We’ve seen many headlines about a slowdown in inbound travel to Hong Kong where tourism authorities have just wound up an HK$80 million (US$10.32 million) campaign to attract short-haul holiday makers.
Despite the campaign, inbound traffic has fallen 6 percent, more hotels have announced job cuts and a number of travel agencies have closed.
Hong Kong has been a shopper’s paradise for a long time but that’s not its only attraction.
It offers four key advantages — convenient travel, easy visa, good communication and convenient transport.
In short, Hong Kong won’t be easily beaten by other tourist destinations such as Japan or South Korea.
The strong Hong Kong dollar is a temporary phenomenon.
It has limited impact on deep-pocketed travelers but it may have held back some mainland visitors.
Some analysts said a contraction in jewelry retail sales is a sign the purchasing power of mainland travelers has hit the wall.
However, most of these travelers buy gold jewelry as a hedge against inflation and mainland citizens have had more investment options in recent years.
They’re more confident in their own currency despite short-term depreciation pressure. There’s no sign they have lost buying power.
Some suggest that the government should woo more high-spending foreign tourists.
In fact, the local tourism industry has been trying its best to attract new markets.
Hong Kong offers limited attractions for high-spending tourists because it lacks luxury resorts.
We do have the Big Buddha, a mini version of Disneyland and a 3D museum which may not be that appealing to foreigners.
Several years ago, Hong Kong thought there would be huge demand for mid-range to four-star hotels in light of surging mainland travelers.
For that reason, we’ve seen a construction boom of these hotels since 2012.
The average room rate was HK$1,165 per night in 2010 and tourists usually stayed 3.6 nights. They spent about HK$6,728.
Of this amount, hotel accommodation was HK$4,194, or 60 percent of their total spending.
Hotel room rates have been rising in recent years as a result of the red-hot property market.
Many mainland visitors choose other places over Hong Kong because of the latter’s costly hotels.
Many prefer budget hotels or unlicensed hostels in which to deposit their things and have a place to sleep because they would be out during the day.
In this case, Hong Kong should change the long-time assumption that travelers spend 60 percent of their budget on accommodation.

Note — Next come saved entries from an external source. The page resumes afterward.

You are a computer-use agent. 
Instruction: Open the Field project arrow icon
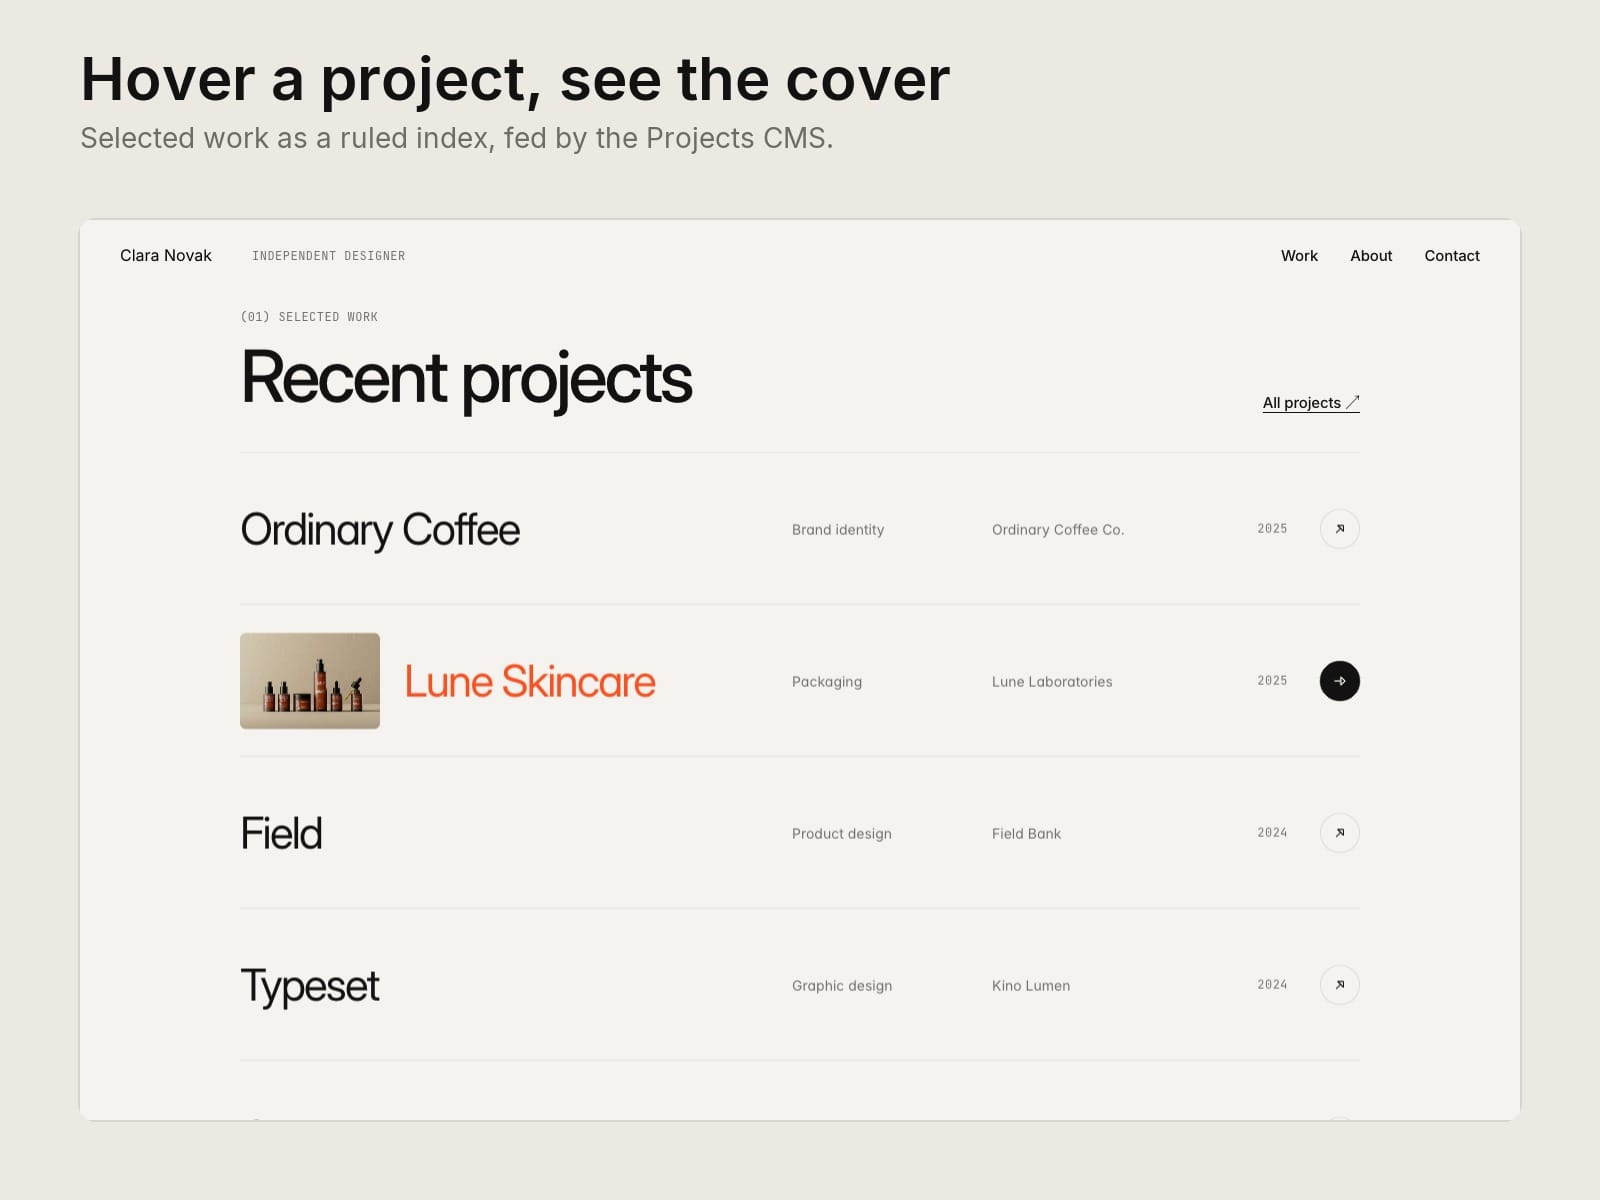[1339, 833]
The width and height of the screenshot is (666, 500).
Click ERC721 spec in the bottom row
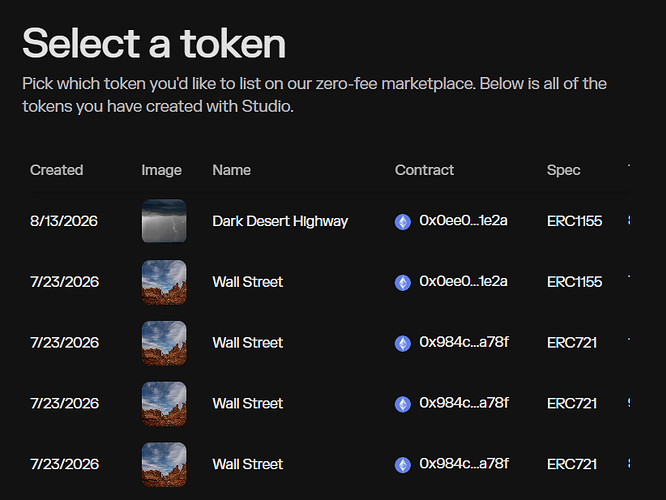tap(572, 464)
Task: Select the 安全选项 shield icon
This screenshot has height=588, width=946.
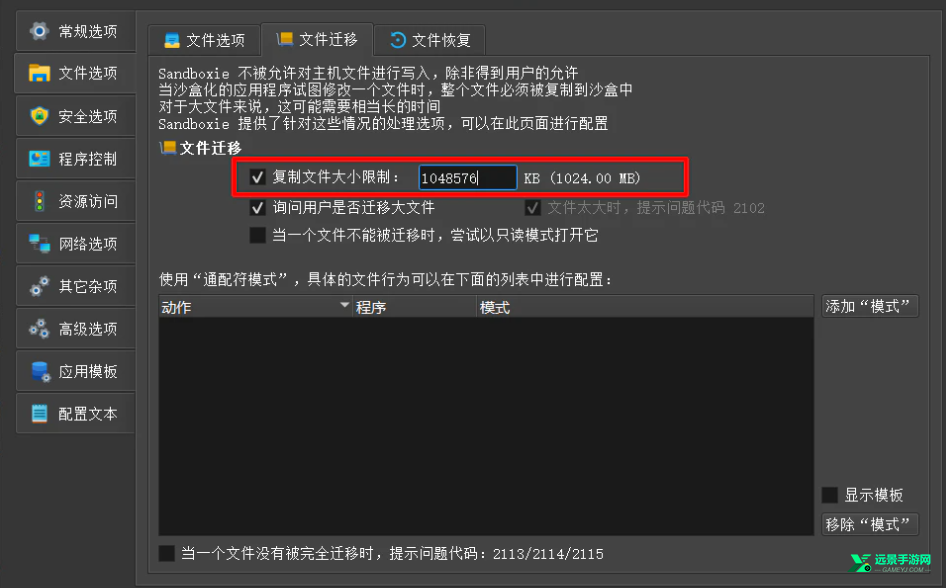Action: click(x=39, y=115)
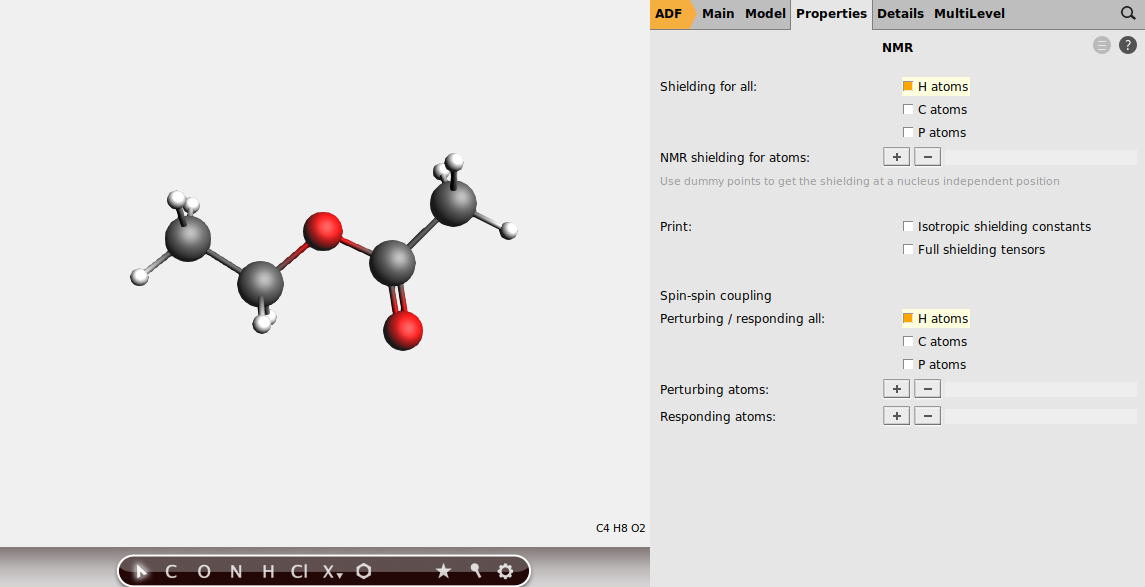Remove a perturbing atom with minus button
Image resolution: width=1145 pixels, height=587 pixels.
(x=927, y=388)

The Hong Kong Tourism Board has been criticized for making inaccurate estimates of visitor numbers.
The fact is travelers’ changing behavior is affecting the tourism industry as a whole but mid-range hotels are the hardest hit.
It seems tourism officials are missing the core issue.
It’s likely they’re getting their information from subordinates, not from frontline staff.
Also, outside consultants are little help because they have limited knowledge of the industry.
Given sluggish demand, an aggressive domestic approach to Hong Kong’s tourism woes does not make sense.
Instead, our tourism ambassadors should promote Hong Kong in different cities worldwide, joining local tourist boards in cross-marketing initiatives.
They should help save our resources for the future when Hong Kong has more tourist attractions to offer.
WY Jimmy wrote this article which appeared in the Hong Kong Economic Journal on Sept. 4.